In sobriety, I’ve rediscovered someone I used to be years ago. I remember this clear-headedness and this ability to smile at people and not feel annoyed about everything. It feels as though I’ve gone from a pixelated screen existence to hi-definition. This is me at around 25, almost 27 years ago. I could cry when I think of all that time wasted.

I can’t say I regret everything I’ve done after having a drink – some of my best friendships have been forged in the pub and some of my best lovers have been met at pubs, clubs and parties. I have done bad things as a result of drinking, like proposing to a man that didn’t love me, but also things I’ll never regret.

But now, at this stage in my life, my relationship with alcohol is over. We had good times, we had bad times, but we’re done. In the first few weeks it did feel like a mourning period, looking back on those sparkling moments through rose-tinted glasses (which I now know is a thing called Fading Affect Bias or FAB).

There is also a thing recovering people call the Pink Cloud. In the early alcohol-free days your body and brain are rejoicing in their new-found liberty and they make you think it’s all going to be easy. It’s wonderfully euphoric and it doesn’t last. I know I have some testing times to come but I know I won’t cave in. I know I can now go to gigs on my own without booze, can be on holiday without booze and go to bars with my friends without booze. And all of those times are still fun. More fun, even, because I’m not trying to stay to the end, or go on to another bar or have a seconds night out when my friends go home. I go home to my bed and sleep.
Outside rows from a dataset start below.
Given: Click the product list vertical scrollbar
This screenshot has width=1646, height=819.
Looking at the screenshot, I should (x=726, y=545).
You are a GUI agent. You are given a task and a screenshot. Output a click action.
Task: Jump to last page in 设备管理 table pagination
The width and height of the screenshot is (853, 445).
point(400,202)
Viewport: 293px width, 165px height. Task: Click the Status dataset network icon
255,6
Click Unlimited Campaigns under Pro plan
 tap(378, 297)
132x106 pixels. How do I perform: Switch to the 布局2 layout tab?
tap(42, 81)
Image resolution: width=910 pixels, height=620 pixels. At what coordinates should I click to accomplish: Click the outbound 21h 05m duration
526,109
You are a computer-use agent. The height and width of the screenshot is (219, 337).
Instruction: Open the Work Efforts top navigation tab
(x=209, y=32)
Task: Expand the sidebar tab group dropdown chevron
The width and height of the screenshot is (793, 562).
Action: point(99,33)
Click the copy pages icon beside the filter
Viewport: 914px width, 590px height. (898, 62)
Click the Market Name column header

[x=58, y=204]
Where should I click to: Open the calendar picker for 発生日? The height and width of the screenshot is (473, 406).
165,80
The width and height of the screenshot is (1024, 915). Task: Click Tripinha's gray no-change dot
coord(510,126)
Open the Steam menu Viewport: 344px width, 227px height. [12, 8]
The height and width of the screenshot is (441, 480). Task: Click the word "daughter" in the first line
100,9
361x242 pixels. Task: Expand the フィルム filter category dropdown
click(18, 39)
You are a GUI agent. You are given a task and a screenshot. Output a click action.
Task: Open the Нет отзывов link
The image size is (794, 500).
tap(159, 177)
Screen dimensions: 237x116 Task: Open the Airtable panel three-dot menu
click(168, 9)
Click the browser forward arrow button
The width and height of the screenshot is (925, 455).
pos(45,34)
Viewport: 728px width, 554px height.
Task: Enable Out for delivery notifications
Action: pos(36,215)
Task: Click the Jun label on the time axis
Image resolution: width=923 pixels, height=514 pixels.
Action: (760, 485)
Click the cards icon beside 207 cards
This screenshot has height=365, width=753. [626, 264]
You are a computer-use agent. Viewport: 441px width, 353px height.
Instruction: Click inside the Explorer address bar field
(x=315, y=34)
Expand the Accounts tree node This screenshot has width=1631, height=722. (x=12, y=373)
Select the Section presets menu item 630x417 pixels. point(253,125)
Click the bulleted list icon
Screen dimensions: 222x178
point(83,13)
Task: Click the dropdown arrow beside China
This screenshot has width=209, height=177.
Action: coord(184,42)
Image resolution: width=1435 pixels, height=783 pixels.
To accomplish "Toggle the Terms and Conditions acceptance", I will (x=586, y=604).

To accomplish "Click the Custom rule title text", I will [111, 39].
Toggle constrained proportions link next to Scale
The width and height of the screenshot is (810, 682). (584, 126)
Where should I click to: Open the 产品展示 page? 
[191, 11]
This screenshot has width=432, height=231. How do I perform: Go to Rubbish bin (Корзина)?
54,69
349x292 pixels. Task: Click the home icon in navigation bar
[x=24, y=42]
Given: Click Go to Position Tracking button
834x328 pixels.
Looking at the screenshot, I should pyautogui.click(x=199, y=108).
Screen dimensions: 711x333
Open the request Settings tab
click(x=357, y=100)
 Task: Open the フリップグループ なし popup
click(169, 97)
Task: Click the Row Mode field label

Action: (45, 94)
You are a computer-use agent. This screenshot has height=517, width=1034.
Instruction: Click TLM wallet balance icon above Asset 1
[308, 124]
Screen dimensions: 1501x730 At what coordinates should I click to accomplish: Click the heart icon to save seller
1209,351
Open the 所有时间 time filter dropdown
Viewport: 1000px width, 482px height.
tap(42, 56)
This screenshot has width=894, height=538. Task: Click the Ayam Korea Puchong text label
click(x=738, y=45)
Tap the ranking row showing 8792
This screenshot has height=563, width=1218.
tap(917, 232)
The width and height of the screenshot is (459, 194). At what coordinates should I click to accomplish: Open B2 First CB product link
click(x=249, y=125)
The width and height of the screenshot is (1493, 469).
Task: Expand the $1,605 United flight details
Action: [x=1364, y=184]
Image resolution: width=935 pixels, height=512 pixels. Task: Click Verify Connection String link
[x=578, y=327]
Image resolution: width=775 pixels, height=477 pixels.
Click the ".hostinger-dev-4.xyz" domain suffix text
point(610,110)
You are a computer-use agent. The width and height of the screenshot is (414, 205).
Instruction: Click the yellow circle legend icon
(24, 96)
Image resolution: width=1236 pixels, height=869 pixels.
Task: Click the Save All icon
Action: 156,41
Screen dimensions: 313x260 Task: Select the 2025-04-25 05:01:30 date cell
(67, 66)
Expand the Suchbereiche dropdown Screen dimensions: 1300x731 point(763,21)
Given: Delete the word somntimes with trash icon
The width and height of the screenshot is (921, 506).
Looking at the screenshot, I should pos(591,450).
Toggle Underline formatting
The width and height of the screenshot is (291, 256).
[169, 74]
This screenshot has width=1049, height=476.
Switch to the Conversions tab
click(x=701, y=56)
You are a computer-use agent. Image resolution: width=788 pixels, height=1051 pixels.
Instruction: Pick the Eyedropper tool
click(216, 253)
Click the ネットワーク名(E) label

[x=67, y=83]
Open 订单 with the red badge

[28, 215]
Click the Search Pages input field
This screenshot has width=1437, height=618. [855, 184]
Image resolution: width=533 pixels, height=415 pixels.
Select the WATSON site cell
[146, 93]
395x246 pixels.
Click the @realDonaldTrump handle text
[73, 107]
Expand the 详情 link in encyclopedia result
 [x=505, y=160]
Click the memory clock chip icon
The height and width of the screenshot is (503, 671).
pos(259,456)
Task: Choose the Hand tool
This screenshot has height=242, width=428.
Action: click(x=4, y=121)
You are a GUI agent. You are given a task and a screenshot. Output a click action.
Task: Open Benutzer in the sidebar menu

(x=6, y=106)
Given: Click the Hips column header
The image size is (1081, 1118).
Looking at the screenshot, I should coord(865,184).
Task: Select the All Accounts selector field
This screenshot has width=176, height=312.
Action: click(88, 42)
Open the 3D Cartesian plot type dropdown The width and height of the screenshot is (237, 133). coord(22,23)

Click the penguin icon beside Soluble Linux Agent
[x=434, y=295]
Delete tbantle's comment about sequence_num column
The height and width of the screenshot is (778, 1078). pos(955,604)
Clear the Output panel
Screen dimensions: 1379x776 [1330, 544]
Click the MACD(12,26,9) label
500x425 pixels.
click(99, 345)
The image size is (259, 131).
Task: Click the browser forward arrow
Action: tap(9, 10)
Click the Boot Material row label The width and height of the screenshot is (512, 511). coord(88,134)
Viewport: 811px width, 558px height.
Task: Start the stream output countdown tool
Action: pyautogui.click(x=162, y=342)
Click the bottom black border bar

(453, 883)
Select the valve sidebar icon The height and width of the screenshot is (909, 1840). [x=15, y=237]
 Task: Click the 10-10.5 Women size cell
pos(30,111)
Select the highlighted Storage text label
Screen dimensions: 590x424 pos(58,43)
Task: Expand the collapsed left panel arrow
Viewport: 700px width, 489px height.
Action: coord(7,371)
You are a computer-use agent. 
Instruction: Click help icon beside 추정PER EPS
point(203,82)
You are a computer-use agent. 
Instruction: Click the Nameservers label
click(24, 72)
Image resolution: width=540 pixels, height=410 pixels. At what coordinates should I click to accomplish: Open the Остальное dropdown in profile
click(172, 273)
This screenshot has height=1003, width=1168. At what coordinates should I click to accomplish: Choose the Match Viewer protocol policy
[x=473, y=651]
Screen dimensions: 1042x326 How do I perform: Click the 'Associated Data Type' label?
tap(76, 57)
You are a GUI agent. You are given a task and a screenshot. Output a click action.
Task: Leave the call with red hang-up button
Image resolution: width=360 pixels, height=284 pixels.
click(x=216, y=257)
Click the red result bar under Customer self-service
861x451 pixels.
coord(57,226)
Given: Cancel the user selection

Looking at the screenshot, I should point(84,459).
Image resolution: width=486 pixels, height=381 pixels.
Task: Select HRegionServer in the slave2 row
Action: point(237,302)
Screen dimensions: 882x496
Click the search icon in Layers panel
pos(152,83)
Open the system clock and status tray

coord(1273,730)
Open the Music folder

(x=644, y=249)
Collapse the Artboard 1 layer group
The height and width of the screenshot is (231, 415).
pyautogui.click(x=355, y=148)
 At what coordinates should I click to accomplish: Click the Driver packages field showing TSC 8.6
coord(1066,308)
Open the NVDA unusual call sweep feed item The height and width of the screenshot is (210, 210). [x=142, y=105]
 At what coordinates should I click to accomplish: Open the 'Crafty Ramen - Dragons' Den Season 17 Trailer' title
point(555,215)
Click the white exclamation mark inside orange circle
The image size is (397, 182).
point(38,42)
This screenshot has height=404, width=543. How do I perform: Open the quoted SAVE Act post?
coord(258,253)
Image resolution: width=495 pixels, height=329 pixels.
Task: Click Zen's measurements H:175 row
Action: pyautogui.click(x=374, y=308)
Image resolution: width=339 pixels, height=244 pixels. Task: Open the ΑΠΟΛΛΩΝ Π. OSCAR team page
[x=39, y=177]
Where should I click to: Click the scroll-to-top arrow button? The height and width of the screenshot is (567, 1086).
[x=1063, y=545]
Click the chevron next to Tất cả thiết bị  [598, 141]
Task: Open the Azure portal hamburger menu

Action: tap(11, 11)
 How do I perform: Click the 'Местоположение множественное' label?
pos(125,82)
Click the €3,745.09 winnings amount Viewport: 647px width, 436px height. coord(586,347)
In my first month I read voraciously – apparently it’s a thing, this obsessive reading about sobriety in the early days and weeks. After This Naked Mind, I moved on to Alcohol Explained by William Porter, The Sober Diaries by Clare Pooley and then The Unexpected Joy of Being Sober by Catherine Gray. Where Annie and William both gave me the science behind what I’d been doing to my body, Clare and Catherine put it into context. As women from media backgrounds, they’d both fallen prey to the ever-present alcohol. Their journey had been speedier than most as a result and their recoveries nothing short of epic. They reminded me of extreme versions of me and my friends and helped put everything I’d learned into a relatable context. My voracious reading is not unlike every other sober person I’ve encountered in a forum, including the order in which I read those particular books.

That initial frenzy of content imbibing has now slowed and I don’t need to read other people’s stories any more, but I know they’re there if I need to go back (I read This Naked Mind twice).

The reaction from my friends has been interesting – a couple of them stopped drinking as soon as they heard my news. Some reacted by immediately telling me how I was different to them – they didn’t drink that much, they could handle it, they like the taste, they could never give it up. One thing I’ve learned is that this is a deeply personal journey but one that does touch other people if you dare to share. I read in one forum that people are just waiting for permission to stop drinking, because the social rules are so strongly weighted towards it. If you mention you’ve stopped, pretty much everyone tells you what their relationship is to drink straightaway. They know it’s a problem.
I have always prided myself on acting on choices – to not have children, to not stay in a loveless marriage, to remove toxic people from my life. Just because everyone else is doing something doesn’t mean you have to. The social pressure to join in drinking is perhaps the greatest pressure we experience in the west, along with to get married and have babies, to get a good job and a mortgage. Opting out is hard, which means we often keep it a secret. On my 50th day of sobriety I have decided to share my story – I don’t do secrets. (Well, maybe just a few, but usually to protect other people.) I’ll see you at the bar because I’m still going to be there. But I promise I won’t be making you stay until the end.